Reproduce the listing below verbatim, line for line, and omit the pictures from your answer.

=== Material for this task ===

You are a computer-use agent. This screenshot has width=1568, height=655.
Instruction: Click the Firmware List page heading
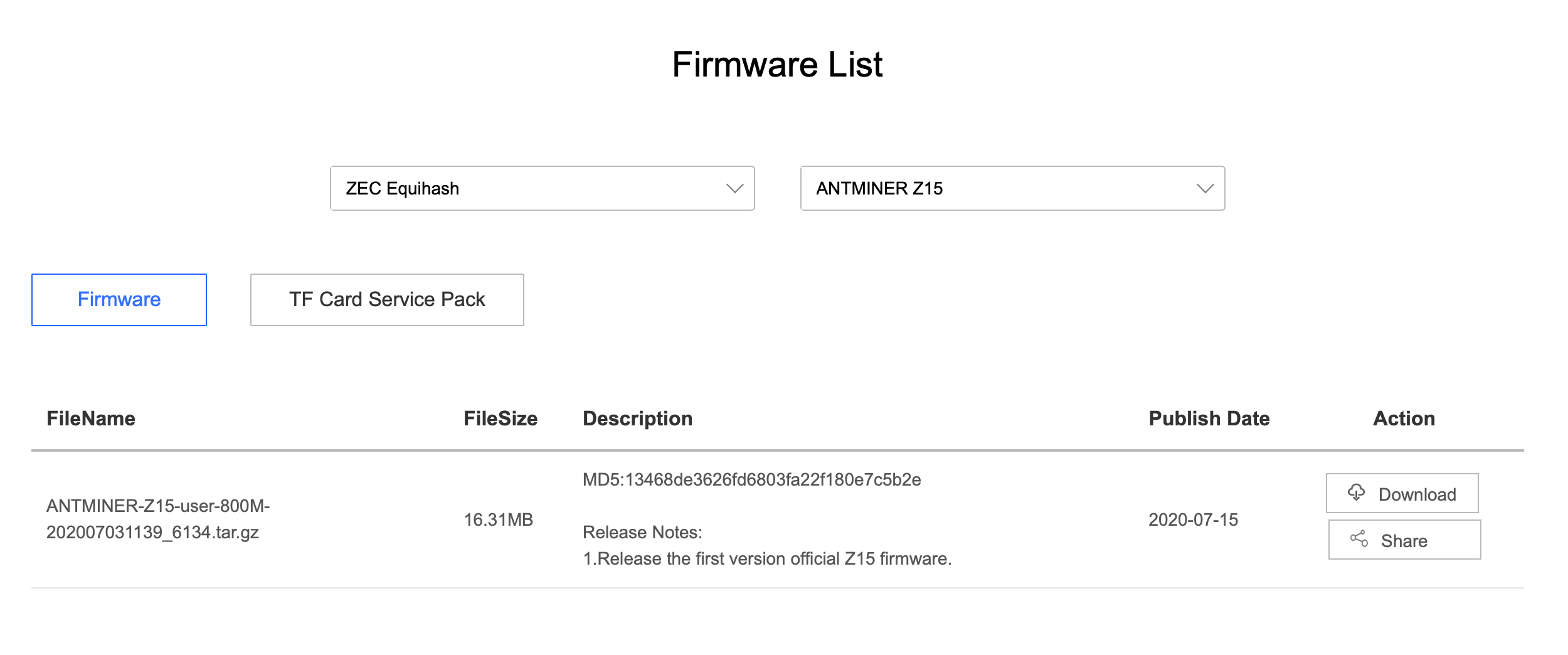coord(777,65)

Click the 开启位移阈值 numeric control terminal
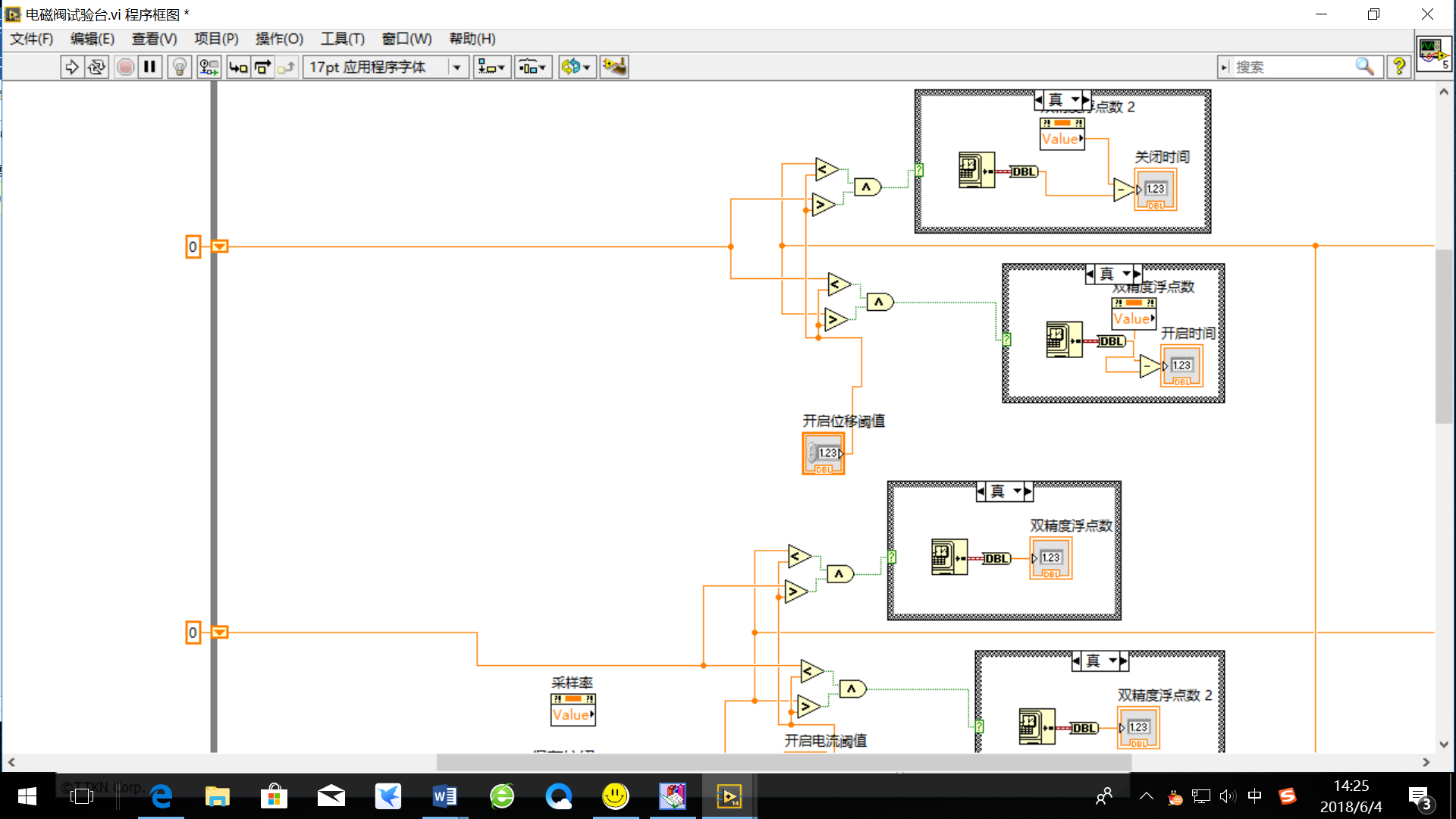point(824,453)
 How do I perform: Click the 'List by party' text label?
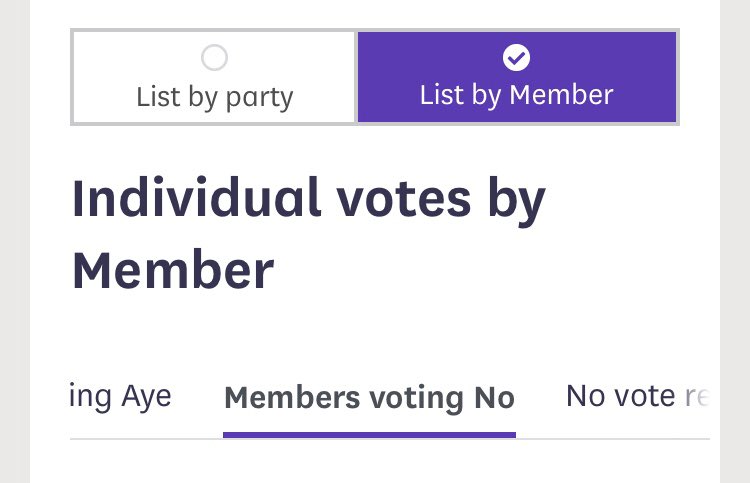tap(215, 98)
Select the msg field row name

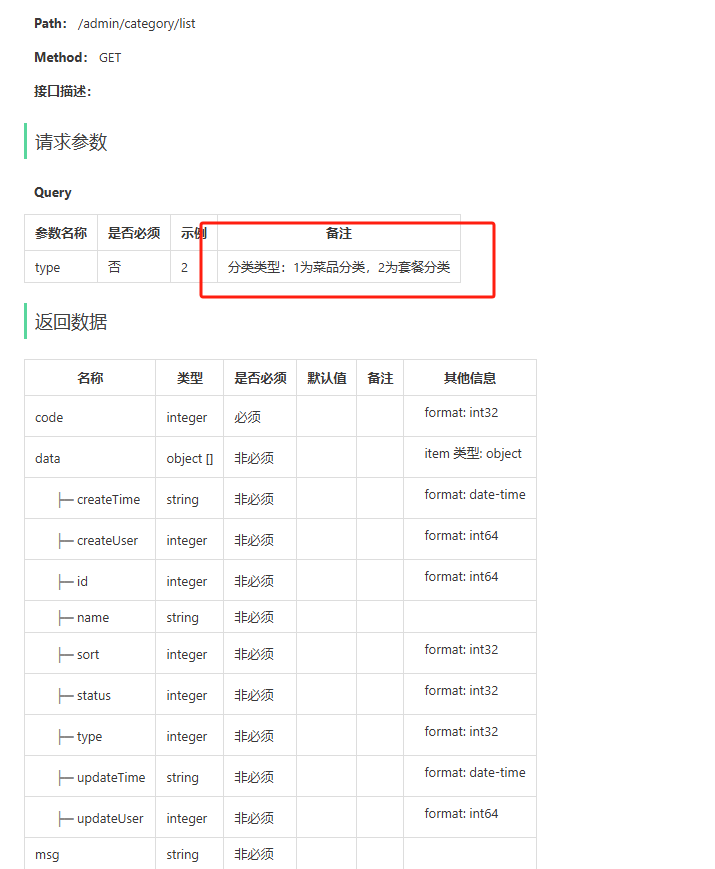click(x=47, y=855)
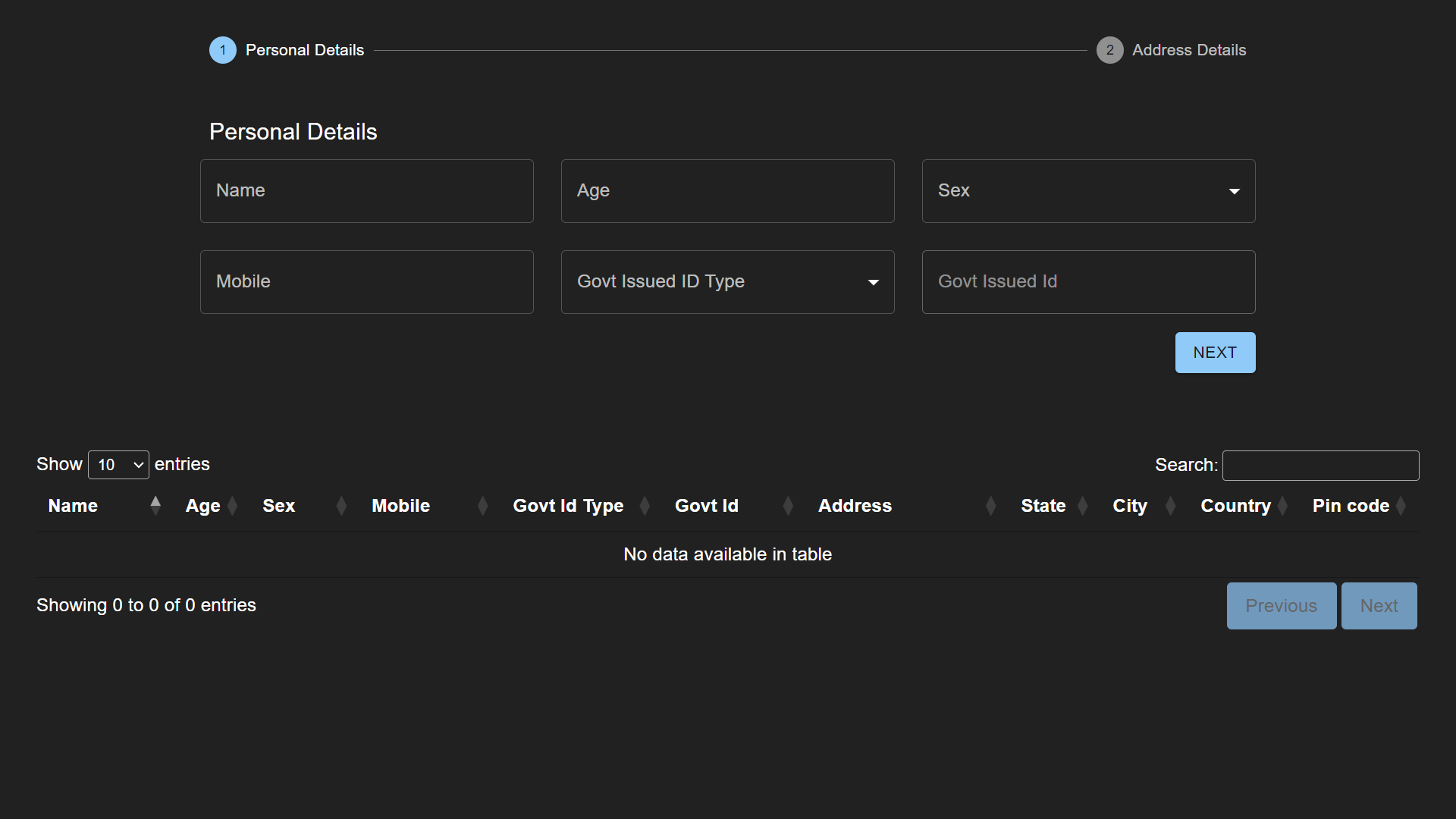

===

__The response__
You are a computer-use agent. This screenshot has width=1568, height=655.
Instruction: Click the Firmware List page heading
coord(777,65)

Click the 开启位移阈值 numeric control terminal
point(824,453)
 How do I perform: Click the 'List by party' text label?
tap(215, 98)
Select the msg field row name

click(x=47, y=855)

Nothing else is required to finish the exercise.